結局その計画は流れたので、集落も、高原状の大見一帯の自然も無事に残っている。

反対運動の一環として立木トラスト運動を展開したグループが所有する大きな小屋が、集落のはずれに建っている。1996年ごろの春先、まだ雪が残る時期に、そこを借りて1週間ほど泊まり込んで、バンドのレコーディングをしたことがある。その小屋も健在だった。

大見集落の小学校跡地

冬の間は雪に閉ざされる大見だが、夏の間は、今も誰かが住んでいるようだ。人の姿は見なかったが、2軒ほどの家には生活の気配があった。

しかし、20年前はあった小学校跡は取り壊されて、杉林に囲まれた静かな空き地になっていた。

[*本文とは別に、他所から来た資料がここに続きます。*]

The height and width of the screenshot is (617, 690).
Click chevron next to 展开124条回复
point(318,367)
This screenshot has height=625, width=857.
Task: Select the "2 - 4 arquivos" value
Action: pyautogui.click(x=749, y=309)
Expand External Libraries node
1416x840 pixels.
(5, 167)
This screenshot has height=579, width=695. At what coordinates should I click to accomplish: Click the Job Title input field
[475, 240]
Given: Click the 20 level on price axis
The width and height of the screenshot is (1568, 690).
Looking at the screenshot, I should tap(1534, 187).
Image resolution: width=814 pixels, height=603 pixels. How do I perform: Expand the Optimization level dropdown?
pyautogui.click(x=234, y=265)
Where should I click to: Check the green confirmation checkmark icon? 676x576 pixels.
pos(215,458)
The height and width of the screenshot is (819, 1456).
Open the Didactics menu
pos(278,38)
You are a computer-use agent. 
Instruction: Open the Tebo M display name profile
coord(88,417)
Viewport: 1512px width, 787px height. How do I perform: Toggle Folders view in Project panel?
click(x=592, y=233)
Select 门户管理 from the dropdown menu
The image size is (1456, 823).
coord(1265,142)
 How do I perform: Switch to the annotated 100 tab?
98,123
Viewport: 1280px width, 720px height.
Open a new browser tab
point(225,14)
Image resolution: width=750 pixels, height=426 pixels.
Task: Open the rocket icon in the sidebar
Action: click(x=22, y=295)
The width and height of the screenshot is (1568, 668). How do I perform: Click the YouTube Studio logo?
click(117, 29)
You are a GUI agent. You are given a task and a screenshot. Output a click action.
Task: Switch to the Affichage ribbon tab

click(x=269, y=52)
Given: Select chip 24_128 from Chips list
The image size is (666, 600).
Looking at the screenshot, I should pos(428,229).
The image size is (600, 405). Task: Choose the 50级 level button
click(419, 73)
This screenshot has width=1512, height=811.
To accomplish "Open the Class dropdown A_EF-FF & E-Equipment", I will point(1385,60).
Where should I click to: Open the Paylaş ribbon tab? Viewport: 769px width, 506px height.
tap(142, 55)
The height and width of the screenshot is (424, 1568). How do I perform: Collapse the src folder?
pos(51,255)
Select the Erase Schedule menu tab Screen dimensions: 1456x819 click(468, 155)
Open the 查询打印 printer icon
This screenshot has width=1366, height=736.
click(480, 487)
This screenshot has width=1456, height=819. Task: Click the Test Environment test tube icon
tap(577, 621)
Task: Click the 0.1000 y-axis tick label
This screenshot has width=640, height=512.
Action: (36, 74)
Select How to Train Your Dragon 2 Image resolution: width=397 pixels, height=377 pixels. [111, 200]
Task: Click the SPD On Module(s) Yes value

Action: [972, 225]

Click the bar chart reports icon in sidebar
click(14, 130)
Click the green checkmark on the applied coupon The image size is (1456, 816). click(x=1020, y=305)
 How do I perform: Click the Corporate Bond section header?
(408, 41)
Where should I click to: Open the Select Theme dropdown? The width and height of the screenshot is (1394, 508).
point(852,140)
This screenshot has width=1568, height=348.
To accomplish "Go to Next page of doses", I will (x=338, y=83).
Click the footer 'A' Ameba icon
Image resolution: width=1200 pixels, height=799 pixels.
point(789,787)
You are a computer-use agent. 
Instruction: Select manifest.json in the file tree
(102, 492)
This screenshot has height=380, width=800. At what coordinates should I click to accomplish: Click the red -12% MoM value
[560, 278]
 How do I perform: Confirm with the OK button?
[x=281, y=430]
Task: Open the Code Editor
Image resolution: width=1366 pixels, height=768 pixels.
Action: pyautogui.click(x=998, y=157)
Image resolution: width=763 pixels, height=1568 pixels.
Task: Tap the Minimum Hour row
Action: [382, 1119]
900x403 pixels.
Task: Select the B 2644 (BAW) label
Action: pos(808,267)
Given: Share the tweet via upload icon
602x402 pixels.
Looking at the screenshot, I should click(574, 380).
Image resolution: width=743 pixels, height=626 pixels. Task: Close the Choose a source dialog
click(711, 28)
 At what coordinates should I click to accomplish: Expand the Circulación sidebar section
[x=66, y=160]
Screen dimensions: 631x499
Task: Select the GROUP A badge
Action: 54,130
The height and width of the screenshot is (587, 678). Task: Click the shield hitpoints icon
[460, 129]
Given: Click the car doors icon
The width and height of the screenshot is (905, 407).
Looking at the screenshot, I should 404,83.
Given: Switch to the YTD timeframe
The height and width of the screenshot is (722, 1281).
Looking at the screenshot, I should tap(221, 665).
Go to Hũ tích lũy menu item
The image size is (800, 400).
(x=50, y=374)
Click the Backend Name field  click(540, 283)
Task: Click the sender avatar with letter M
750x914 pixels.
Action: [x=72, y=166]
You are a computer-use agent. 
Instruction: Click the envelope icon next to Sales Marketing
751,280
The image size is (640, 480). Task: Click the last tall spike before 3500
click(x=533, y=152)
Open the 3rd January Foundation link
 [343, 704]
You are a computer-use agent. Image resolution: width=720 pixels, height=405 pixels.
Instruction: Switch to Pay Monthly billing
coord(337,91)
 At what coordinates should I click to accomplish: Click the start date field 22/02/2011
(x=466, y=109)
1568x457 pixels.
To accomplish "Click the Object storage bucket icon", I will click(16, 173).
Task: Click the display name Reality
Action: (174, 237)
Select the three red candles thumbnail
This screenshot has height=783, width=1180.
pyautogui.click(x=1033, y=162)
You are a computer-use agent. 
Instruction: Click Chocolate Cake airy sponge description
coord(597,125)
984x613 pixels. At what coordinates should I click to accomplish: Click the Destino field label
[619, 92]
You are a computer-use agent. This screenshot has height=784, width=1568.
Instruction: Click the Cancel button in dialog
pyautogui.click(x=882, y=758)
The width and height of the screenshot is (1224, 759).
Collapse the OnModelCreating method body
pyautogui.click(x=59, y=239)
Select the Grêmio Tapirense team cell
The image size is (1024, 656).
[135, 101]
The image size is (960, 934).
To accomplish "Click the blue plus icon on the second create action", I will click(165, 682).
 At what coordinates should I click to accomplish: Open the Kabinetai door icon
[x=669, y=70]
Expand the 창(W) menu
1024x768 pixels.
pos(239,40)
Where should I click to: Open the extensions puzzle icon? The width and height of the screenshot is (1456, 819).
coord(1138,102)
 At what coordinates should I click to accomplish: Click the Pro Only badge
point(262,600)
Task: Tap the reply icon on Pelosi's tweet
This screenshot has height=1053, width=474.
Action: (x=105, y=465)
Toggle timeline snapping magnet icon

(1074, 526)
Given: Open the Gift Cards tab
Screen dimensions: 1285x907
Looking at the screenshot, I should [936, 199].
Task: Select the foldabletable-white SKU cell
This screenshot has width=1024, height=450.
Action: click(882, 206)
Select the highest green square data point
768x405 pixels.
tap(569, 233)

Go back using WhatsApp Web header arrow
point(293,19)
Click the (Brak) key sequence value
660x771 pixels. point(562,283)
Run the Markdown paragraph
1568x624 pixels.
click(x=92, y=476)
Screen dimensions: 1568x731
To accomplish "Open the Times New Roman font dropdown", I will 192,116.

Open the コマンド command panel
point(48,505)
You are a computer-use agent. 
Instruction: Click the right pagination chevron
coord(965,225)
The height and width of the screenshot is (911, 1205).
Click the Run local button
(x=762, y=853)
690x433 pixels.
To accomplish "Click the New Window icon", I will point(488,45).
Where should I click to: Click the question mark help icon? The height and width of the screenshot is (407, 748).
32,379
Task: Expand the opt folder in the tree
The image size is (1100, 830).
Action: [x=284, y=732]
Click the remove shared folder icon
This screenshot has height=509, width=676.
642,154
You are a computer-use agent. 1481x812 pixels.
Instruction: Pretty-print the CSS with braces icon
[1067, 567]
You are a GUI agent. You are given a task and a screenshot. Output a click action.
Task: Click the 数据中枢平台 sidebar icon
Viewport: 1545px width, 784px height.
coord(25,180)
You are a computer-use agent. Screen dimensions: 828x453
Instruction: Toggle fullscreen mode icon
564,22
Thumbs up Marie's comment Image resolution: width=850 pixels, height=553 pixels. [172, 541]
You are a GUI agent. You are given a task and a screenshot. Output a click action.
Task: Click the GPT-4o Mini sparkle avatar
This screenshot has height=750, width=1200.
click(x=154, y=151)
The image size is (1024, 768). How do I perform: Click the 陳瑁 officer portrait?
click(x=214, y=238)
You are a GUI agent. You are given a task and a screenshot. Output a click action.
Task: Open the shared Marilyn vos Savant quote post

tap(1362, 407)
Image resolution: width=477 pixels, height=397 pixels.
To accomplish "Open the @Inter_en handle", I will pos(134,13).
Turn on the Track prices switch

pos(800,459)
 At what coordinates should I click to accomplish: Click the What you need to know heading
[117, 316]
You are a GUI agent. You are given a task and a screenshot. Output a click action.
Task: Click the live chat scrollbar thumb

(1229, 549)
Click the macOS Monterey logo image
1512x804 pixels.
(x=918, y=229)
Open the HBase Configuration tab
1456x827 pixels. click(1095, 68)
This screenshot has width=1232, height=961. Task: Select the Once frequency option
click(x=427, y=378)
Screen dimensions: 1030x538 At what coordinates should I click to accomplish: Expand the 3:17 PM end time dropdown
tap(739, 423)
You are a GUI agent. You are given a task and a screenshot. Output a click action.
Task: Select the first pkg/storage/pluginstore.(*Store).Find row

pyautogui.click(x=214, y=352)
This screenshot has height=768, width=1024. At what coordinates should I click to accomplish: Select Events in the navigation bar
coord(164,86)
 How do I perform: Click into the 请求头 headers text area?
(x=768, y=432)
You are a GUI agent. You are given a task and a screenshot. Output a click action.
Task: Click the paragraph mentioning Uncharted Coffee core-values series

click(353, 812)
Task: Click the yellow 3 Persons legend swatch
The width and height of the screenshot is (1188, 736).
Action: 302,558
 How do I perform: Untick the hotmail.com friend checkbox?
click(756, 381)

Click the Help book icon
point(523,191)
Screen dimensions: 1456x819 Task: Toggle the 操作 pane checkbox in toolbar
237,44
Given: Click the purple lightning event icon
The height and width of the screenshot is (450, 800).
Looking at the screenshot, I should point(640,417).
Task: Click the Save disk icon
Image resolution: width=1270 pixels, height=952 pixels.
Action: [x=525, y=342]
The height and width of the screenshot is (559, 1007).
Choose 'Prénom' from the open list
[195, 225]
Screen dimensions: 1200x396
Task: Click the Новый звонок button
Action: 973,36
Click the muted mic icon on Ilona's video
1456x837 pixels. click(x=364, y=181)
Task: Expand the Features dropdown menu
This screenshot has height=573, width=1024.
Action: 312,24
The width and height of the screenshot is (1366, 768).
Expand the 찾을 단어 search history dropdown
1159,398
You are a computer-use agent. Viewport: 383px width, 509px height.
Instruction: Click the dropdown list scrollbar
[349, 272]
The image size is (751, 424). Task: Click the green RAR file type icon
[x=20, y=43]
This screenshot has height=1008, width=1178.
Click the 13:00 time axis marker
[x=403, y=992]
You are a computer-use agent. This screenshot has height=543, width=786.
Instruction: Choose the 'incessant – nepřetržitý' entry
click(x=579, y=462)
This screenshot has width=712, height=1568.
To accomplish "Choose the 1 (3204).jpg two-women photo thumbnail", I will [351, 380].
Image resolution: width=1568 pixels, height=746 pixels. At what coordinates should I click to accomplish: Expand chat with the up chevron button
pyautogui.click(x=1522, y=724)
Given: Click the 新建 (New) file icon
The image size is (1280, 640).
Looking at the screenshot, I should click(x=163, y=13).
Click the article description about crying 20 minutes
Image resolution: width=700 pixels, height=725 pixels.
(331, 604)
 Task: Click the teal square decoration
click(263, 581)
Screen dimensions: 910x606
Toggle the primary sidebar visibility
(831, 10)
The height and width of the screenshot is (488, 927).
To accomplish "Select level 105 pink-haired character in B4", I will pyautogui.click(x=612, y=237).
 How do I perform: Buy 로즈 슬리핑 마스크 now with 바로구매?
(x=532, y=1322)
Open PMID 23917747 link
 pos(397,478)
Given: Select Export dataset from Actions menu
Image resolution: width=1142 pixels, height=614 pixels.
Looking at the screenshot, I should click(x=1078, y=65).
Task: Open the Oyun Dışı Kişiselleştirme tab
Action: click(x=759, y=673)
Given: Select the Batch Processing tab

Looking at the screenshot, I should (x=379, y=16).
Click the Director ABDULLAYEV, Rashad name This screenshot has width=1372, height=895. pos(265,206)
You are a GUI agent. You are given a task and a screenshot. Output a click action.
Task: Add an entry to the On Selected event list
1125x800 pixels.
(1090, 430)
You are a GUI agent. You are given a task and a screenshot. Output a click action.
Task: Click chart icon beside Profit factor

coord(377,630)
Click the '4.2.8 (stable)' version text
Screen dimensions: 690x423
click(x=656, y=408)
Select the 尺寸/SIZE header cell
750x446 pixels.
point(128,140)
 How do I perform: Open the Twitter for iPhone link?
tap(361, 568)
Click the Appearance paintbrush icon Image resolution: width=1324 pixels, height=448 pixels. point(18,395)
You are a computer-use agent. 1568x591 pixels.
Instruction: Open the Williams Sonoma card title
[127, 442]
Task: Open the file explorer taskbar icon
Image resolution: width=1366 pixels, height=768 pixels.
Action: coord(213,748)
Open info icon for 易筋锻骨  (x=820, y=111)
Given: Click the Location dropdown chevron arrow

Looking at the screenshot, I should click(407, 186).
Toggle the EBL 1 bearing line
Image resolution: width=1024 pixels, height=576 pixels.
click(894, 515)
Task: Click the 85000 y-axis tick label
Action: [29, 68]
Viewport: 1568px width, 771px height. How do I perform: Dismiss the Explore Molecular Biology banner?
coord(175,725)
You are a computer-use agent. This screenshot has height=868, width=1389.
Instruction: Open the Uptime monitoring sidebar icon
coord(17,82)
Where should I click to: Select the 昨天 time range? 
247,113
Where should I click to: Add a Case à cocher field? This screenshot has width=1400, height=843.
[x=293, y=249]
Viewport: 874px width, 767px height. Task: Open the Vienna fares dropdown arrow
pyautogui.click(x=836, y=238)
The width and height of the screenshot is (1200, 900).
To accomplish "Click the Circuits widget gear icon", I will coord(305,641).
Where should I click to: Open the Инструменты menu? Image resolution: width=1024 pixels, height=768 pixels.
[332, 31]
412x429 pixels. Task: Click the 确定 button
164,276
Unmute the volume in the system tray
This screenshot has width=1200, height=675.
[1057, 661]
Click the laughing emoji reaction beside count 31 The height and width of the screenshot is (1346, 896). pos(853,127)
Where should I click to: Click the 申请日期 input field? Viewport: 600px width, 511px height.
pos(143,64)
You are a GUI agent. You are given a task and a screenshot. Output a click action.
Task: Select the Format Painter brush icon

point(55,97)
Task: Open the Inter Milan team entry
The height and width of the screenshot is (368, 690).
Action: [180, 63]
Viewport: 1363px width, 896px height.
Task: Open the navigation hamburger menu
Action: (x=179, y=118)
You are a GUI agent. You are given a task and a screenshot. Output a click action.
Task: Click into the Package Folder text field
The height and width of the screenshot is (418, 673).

6時過ぎに大見川の、大見集落手前2キロぐらいの上流部分から釣りを始めたが、思ったよりだいぶ水が少ない。というか、かなりしょぼい。

大見川も厳しい渇水だった

軽めの2.2グラムのスプーンを投げるが、ほとんど渓魚のチェイスも見えない。

集落近くまで釣りあがったものの、高低差がなく広く開けた湿原の中を流れる川は、干上がりそうなほどの渇水。

ルアーを見に石の下から出てきたアマゴを一回見たぐらいで、渓魚の反応もほとんどなかった。

かなりの雨が降らないと、この一帯では釣りは無理だ。高原状の穏やかな流れを楽しむという目論見は、大外れだった。

アシビ谷源流のチビアマゴ

10時半ごろ車に戻り、峠を越えて尾越(おごせ)へ。尾越の集落を越えた先の林道沿いにはアシビ谷の源流が流れており、かつて5月の雨上がりに、テンカラでアマゴがボンボン飛び出した楽しい思い出がある。

尾越集落からさらに林道を奥に進み、アシビ谷源流が林道と出会うあたりに車を停めた。河畔の雑木林と斜面を伝って少し下り、アシビ谷源流部分に出てみた。水は少ないが、釣りができる程度には流れている。

この日は、可愛らしいアマゴ1尾だけだった…

ほぼ第一投で、白く反転して小さなアマゴが釣れた。こりゃ幸先ええぞ!と喜んだが、まさかこれが、この日触れることができた唯一の魚になるとは。。。

アタリもないまま、あっという間に、二ノ谷の合流地点まで釣り上がってしまった。ここで、尾越からの流れが泥っぽく濁っており、それがアシビ谷の濁りであることが判明。

分岐したニノ谷は透き通っていて嬉しいが、結局、流れが狭まって水量ある好ポイントで、ルアーに寄るアマゴを2度ほど見ただけだった。

さらに釣り上がってみたが、すぐに、杉林の中をチョロチョロ流れる渇水状態になった。こうなったら、テンカラでも釣りは不可能だ。大見もダメ、尾越もダメとなると、下流に移動するしかない。

百井川でも不発

大見川と百井川が合流するヒノコ一帯の葛川は、この渇水期でもまとまった水量があり、実に良い感じの流れが続いている。しかし、渕と呼ぶには浅い広々としたプールや、穏やかなザラ瀬は、5月6月の盛期なら釣れそうだが、夏の昼間はまず釣れなさそうな気配。

「いい感じ」やけど、いかにも釣れなさそうな流れやなーと、諦め半分でキャストしていたら、明るい日向で、アマゴらしき魚がライズした。真昼間、しかも明るい水面でのライズとはめずらしい。

樹から落下する昆虫でも狙って飛び出したのだろうか? その付近にキャストしたが反応はなく、ライズも一度きりだった。

大見川を右に見送り、初めて百井川に入ってみた。やや岩盤状の、ナメ混じりのいい流れだ。しかし釣れない。カワムツ1尾釣ったのみだった。

ちょうど西日に向かって釣り登る形になり、まぶしくなったので車に戻り、大見川の下流部分に移動した。

下流部分は百井川よりもひとまわり水量も多い感じで、岩盤状のところや、丸石の多い瀬は水量もあり、釣れそうな気配はあるのだが。

しかし結局ダメだった。5時に、スパッとあきらめて竿をたたんだ。この日も、アマゴの塩焼きを食うことはできなかった。